Immediate le reazioni politiche. In una nota il dipartimento Economia della Lega ha criticato i malfunzionamenti alla piattaforma denunciando violazioni di privacy e ritardi: “Non solo il governo ha previsto una cifra ridicola per gli autonomi, ma ora è anche iniziata anche l’odissea per ricevere il misero bonus”. Sulla stessa linea Giorgia Meloni che parla di “preoccupante situazione in termini di sicurezza dei dati e di privacy degli utenti”.
“Oltre al danno di ricevere poco più di un’elemosina – scrive il presidente di Fratelli d’Italia – ora migliaia di lavoratori rimasti senza reddito sono costretti a subire un vero e proprio calvario digitale per avere dallo Stato i pochi euro che il Governo ha stanziato. Purtroppo non è un pesce d’aprile, ma una drammatica verità”. Mentre su Twitter il vicepresidente di Forza Italia Tajani chiede di “fare in fretta” per risolvere i problemi.
Critiche arrivano anche da Italia Viva, con il deputato Luciano Nobili che su Facebook accusa l’Inps di commettere “la più grande e clamorosa violazione di dati sensibili della storia d’Italia” e chiede all’istituto di fermare quello che definisce “un disastro senza precedenti”, mettendo in sicurezza i dati degli italiani. La vicepresidente dei senatori di Forza Italia Maria Rizzotti stigmatizza invece “l’incapacità e il pressappochismo del governo nella gestione dell’emergenza”, che, sottolinea “stanno generando rabbia da parte dei cittadini”.

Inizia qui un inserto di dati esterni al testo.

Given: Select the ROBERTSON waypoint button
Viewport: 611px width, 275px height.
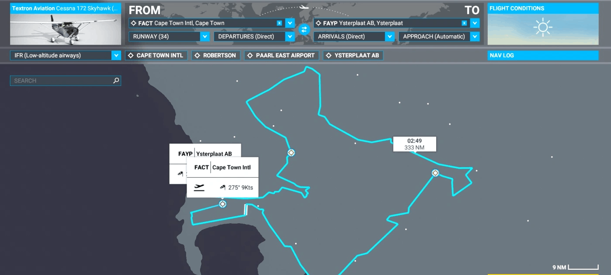Looking at the screenshot, I should (x=215, y=56).
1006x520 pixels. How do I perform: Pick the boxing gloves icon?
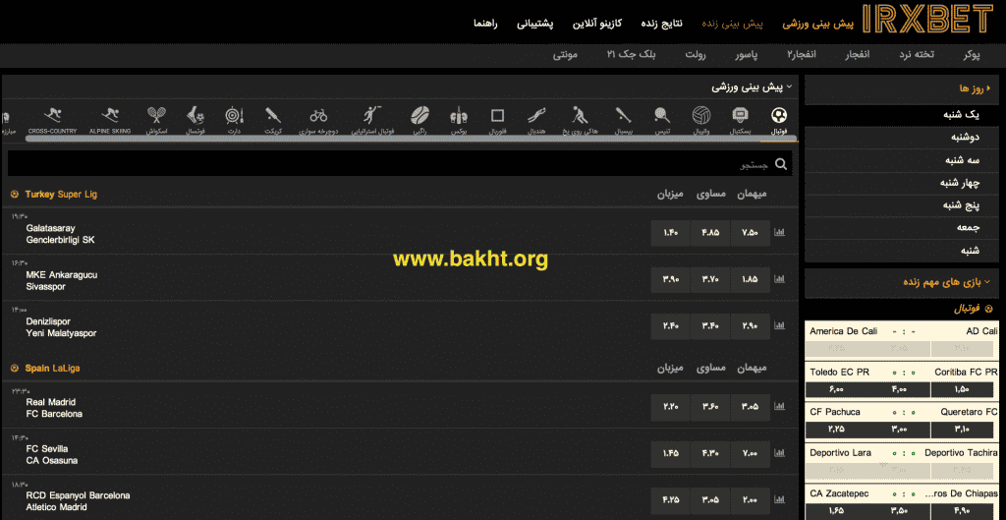pyautogui.click(x=459, y=119)
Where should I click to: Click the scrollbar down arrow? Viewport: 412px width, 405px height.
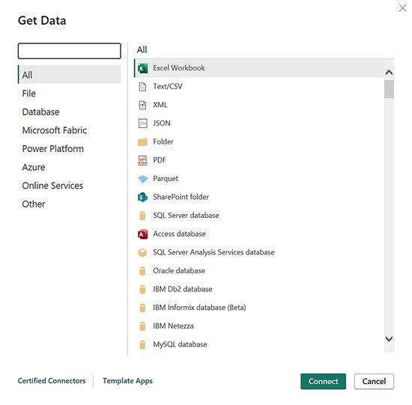tap(389, 338)
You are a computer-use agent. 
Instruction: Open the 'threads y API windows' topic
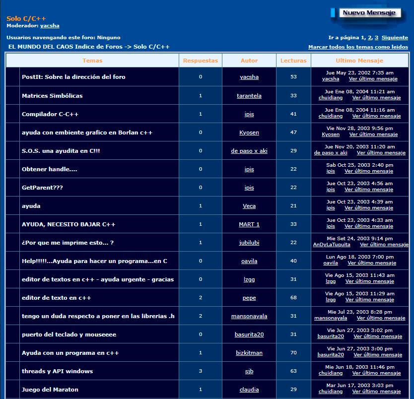[57, 371]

È poco probabile che i problemi del sito dell’Inps siano stati causati da un attacco hacker, anche perché di attacchi hacker di questo tipo finora non ce n’è mai stata traccia. Più facile invece che si sia trattato di un errore di programmazione della memoria cache del sito. Ne è convinto Matteo Flora, imprenditore e informatico che all’AGI spiega le ragioni delle centinaia di segnalazioni arrivate in queste ore da parte di utenti che si sono trovati con moduli già compilati da altri utenti, accedendo cosi’ ai loro dati riservati.
“La cosa che ritengo più probabile è che qualcuno abbia attivato un meccanismo di memoria cache per aiutare il sito che in quelle ore faticava a stare online”, spiega Flora. Una sorta di scorciatoia per alleggerire il sistema dalle centinaia di migliaia di richieste di compilazione dei moduli: “Con la cache, invece di chiedere tutte le volte al server le informazioni per ‘comporre’ le pagine dei moduli da compilare, sovraccaricando ulteriormente il sistema, si tengono in memoria alcune ‘parti’ delle richieste e richiamarle per rendere più leggera l’operazione”.

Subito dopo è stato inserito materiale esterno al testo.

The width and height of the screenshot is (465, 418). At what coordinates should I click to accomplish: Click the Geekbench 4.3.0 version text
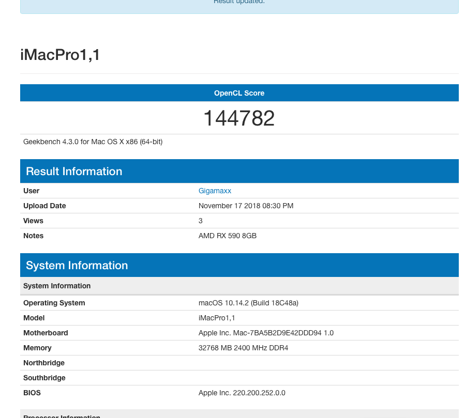(93, 142)
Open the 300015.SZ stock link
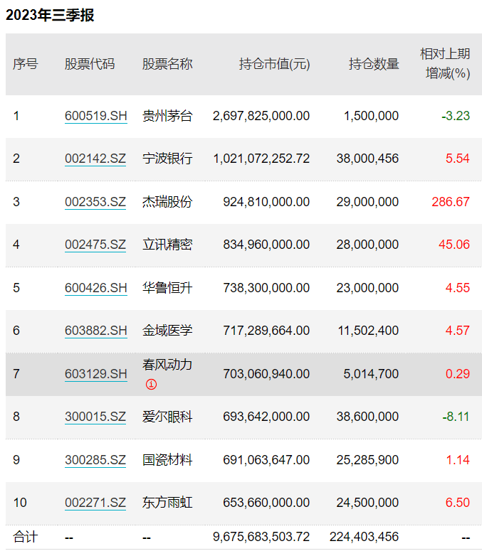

Come si spiega quindi che chi accedeva al sito si è ritrovato i moduli compilati da altri? “Qualcuno deve aver messo in cache anche le pagine degli utenti autenticati nel sito nell’Inps o per lo meno le sessioni autenticate – continua Flora -. Quindi chi è entrato per primo ha caricato i suoi dati, ma questi sono stati memorizzati, e l’utente successivo entrando nel sito li ha potuti vedere come se fossero i suoi. Si tratta di decine, forse centinaia di migliaia di dati personali di utenti che sono stati esposti ad altre persone”.

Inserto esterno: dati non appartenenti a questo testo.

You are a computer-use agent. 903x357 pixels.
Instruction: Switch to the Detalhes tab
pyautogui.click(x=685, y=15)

Un errore di programmazione quindi, e anche piuttosto comune, spiega l’informatico: “Chiunque abbia mai programmato un sistema di cache ha fatto questo errore. Ma si tratta di un errore che generalmente viene fatto e individuato in fase di progettazione del sito, non quando si è online”.
Flora infine ritiene poco probabile che quel genere di problemi possano essere stati causati da un attacco hacker, pur non potendo escludere che un qualche tipo di attacco ci sia stato: “Al momento non si hanno notizie di altri attacchi hacker di questo tipo. Anche perché sarebbe un attacco hacker un po’ senza senso: non sono stati stati rubati dei dati, ma si sono esposti dati di utenti ad altri utenti. E poi c’è da dire che tutti i siti sono quotidianamente oggetto di attacchi hacker di qualche tipo, ma sono cose che tutti già mettono ampiamente in conto e hanno sistemi per difendersi”, conclude.